I would like you to output every record below exactly, apart from the pictures.
───
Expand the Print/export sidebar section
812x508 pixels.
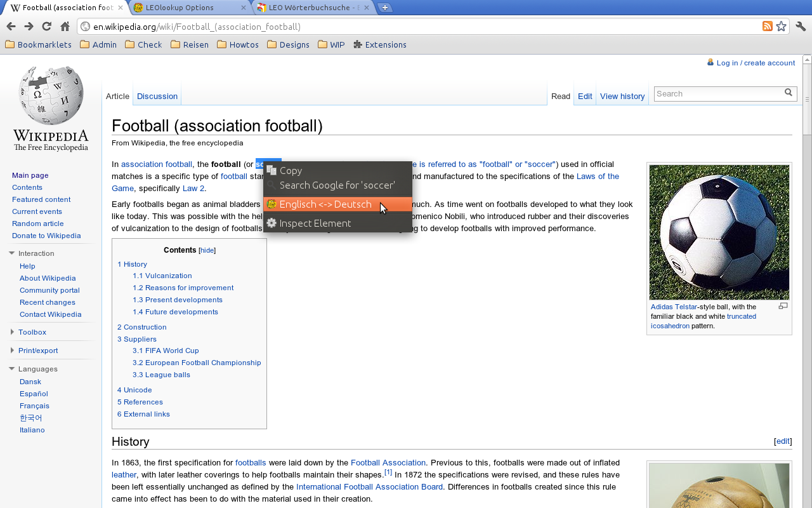pos(12,351)
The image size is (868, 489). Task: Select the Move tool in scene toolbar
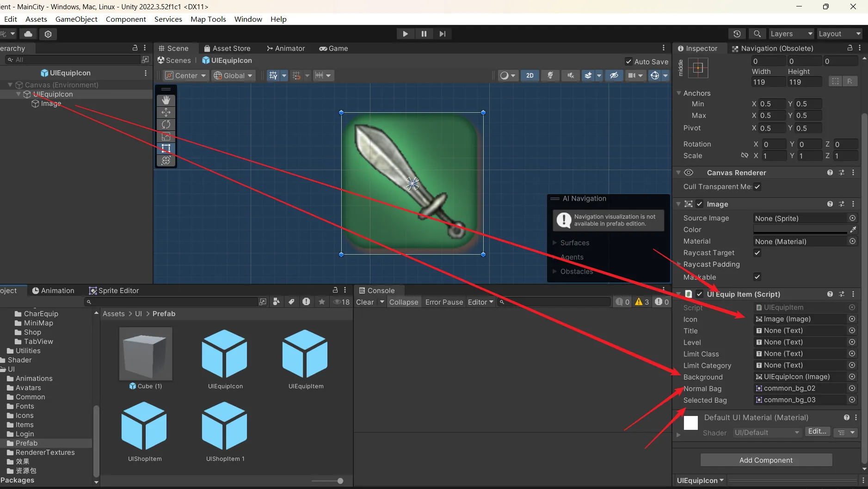tap(166, 112)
───
▶ SOLVED EXERCISE:
Expand the Print/export sidebar section
812x508 pixels.
pos(12,351)
The image size is (868, 489). Task: Select the Move tool in scene toolbar
tap(166, 112)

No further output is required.